__Exercise goal__
The exercise asks you to copy every line below in which "will" appears.

[[ Provided records open ]]

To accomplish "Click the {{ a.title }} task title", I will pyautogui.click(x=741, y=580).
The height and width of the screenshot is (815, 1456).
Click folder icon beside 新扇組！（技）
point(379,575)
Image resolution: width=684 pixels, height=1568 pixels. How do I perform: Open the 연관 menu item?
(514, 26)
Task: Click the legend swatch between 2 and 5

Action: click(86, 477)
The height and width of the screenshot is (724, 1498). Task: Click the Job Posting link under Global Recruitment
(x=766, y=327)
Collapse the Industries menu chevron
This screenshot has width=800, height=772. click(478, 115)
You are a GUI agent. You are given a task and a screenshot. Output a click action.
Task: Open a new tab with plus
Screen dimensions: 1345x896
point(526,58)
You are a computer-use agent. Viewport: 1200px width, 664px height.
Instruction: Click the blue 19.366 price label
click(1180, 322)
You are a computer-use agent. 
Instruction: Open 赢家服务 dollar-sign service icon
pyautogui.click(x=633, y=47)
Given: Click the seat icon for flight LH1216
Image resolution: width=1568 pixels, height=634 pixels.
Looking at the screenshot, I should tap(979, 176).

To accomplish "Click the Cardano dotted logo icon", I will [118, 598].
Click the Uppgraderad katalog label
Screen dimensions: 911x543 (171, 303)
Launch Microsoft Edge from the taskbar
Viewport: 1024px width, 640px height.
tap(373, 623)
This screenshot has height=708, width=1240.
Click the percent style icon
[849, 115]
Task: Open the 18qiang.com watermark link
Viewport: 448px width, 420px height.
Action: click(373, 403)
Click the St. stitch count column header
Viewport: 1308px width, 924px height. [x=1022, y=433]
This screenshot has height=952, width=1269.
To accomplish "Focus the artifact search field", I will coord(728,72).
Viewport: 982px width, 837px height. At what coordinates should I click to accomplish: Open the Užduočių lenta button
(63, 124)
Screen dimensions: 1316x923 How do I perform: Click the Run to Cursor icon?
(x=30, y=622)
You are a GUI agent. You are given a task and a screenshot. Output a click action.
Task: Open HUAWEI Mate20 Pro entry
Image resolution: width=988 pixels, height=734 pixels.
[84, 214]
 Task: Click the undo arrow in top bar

[[ Provided records closed ]]

__Response area__
To accomplish "Click the {{ a.title }} task title", I will pyautogui.click(x=741, y=580).
To accomplish "Click the Cardano dotted logo icon", I will [118, 598].
To accomplish "Focus the artifact search field", I will coord(728,72).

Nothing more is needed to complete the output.